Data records
┌──

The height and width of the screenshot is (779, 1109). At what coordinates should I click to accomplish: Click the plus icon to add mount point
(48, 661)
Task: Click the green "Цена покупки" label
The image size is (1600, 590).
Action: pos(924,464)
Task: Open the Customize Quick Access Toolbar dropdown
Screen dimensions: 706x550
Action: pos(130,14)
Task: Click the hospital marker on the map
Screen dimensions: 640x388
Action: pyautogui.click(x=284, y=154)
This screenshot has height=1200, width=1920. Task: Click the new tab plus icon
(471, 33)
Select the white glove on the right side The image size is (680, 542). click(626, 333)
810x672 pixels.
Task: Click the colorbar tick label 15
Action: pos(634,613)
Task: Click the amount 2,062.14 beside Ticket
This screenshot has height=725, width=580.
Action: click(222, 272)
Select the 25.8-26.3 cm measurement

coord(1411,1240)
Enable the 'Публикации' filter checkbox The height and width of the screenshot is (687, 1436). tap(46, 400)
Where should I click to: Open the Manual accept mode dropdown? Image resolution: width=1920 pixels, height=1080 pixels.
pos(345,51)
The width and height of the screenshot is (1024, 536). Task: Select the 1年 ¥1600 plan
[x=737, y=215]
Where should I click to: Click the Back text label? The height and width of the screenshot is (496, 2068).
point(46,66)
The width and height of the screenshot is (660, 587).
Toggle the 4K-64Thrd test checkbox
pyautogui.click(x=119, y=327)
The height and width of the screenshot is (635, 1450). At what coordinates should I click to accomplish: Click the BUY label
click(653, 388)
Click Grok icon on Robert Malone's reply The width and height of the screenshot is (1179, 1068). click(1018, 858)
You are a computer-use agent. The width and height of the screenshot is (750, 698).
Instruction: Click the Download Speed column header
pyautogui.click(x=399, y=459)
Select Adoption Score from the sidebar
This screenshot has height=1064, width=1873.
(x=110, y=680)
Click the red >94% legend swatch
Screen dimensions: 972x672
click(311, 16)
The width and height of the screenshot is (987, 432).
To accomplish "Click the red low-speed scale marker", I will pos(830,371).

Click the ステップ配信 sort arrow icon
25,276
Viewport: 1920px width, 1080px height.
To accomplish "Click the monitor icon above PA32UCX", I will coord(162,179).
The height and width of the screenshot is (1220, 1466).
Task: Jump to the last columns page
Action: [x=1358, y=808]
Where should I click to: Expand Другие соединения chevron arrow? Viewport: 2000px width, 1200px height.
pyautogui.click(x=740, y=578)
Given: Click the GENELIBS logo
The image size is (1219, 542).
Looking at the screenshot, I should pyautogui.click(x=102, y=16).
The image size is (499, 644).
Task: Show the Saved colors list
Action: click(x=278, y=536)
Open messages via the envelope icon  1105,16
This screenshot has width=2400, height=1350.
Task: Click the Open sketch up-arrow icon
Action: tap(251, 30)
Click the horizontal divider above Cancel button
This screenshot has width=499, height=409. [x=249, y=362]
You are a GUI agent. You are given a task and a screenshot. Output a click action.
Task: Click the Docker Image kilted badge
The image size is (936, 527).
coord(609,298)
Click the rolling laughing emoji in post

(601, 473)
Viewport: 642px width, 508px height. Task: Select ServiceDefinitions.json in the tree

└──

> Problem description: Give every line of the listing above as a Markdown table with the columns "Row" and "Line", numbering the rows in order and leaving out blank lines.

> Written solution:
| Row | Line |
|---|---|
| 1 | The height and width of the screenshot is (779, 1109). At what coordinates should I click to accomplish: Click the plus icon to add mount point |
| 2 | (48, 661) |
| 3 | Task: Click the green "Цена покупки" label |
| 4 | The image size is (1600, 590). |
| 5 | Action: pos(924,464) |
| 6 | Task: Open the Customize Quick Access Toolbar dropdown |
| 7 | Screen dimensions: 706x550 |
| 8 | Action: pos(130,14) |
| 9 | Task: Click the hospital marker on the map |
| 10 | Screen dimensions: 640x388 |
| 11 | Action: pyautogui.click(x=284, y=154) |
| 12 | This screenshot has height=1200, width=1920. Task: Click the new tab plus icon |
| 13 | (471, 33) |
| 14 | Select the white glove on the right side The image size is (680, 542). click(626, 333) |
| 15 | 810x672 pixels. |
| 16 | Task: Click the colorbar tick label 15 |
| 17 | Action: pos(634,613) |
| 18 | Task: Click the amount 2,062.14 beside Ticket |
| 19 | This screenshot has height=725, width=580. |
| 20 | Action: click(222, 272) |
| 21 | Select the 25.8-26.3 cm measurement |
| 22 | coord(1411,1240) |
| 23 | Enable the 'Публикации' filter checkbox The height and width of the screenshot is (687, 1436). tap(46, 400) |
| 24 | Where should I click to: Open the Manual accept mode dropdown? Image resolution: width=1920 pixels, height=1080 pixels. |
| 25 | pos(345,51) |
| 26 | The width and height of the screenshot is (1024, 536). Task: Select the 1年 ¥1600 plan |
| 27 | [x=737, y=215] |
| 28 | Where should I click to: Click the Back text label? The height and width of the screenshot is (496, 2068). |
| 29 | point(46,66) |
| 30 | The width and height of the screenshot is (660, 587). |
| 31 | Toggle the 4K-64Thrd test checkbox |
| 32 | pyautogui.click(x=119, y=327) |
| 33 | The height and width of the screenshot is (635, 1450). At what coordinates should I click to accomplish: Click the BUY label |
| 34 | click(653, 388) |
| 35 | Click Grok icon on Robert Malone's reply The width and height of the screenshot is (1179, 1068). click(1018, 858) |
| 36 | You are a computer-use agent. The width and height of the screenshot is (750, 698). |
| 37 | Instruction: Click the Download Speed column header |
| 38 | pyautogui.click(x=399, y=459) |
| 39 | Select Adoption Score from the sidebar |
| 40 | This screenshot has height=1064, width=1873. |
| 41 | (x=110, y=680) |
| 42 | Click the red >94% legend swatch |
| 43 | Screen dimensions: 972x672 |
| 44 | click(311, 16) |
| 45 | The width and height of the screenshot is (987, 432). |
| 46 | To accomplish "Click the red low-speed scale marker", I will pos(830,371). |
| 47 | Click the ステップ配信 sort arrow icon |
| 48 | 25,276 |
| 49 | Viewport: 1920px width, 1080px height. |
| 50 | To accomplish "Click the monitor icon above PA32UCX", I will coord(162,179). |
| 51 | The height and width of the screenshot is (1220, 1466). |
| 52 | Task: Jump to the last columns page |
| 53 | Action: [x=1358, y=808] |
| 54 | Where should I click to: Expand Другие соединения chevron arrow? Viewport: 2000px width, 1200px height. |
| 55 | pyautogui.click(x=740, y=578) |
| 56 | Given: Click the GENELIBS logo |
| 57 | The image size is (1219, 542). |
| 58 | Looking at the screenshot, I should pyautogui.click(x=102, y=16). |
| 59 | The image size is (499, 644). |
| 60 | Task: Show the Saved colors list |
| 61 | Action: click(x=278, y=536) |
| 62 | Open messages via the envelope icon  1105,16 |
| 63 | This screenshot has width=2400, height=1350. |
| 64 | Task: Click the Open sketch up-arrow icon |
| 65 | Action: tap(251, 30) |
| 66 | Click the horizontal divider above Cancel button |
| 67 | This screenshot has width=499, height=409. [x=249, y=362] |
| 68 | You are a GUI agent. You are given a task and a screenshot. Output a click action. |
| 69 | Task: Click the Docker Image kilted badge |
| 70 | The image size is (936, 527). |
| 71 | coord(609,298) |
| 72 | Click the rolling laughing emoji in post |
| 73 | (601, 473) |
| 74 | Viewport: 642px width, 508px height. Task: Select ServiceDefinitions.json in the tree |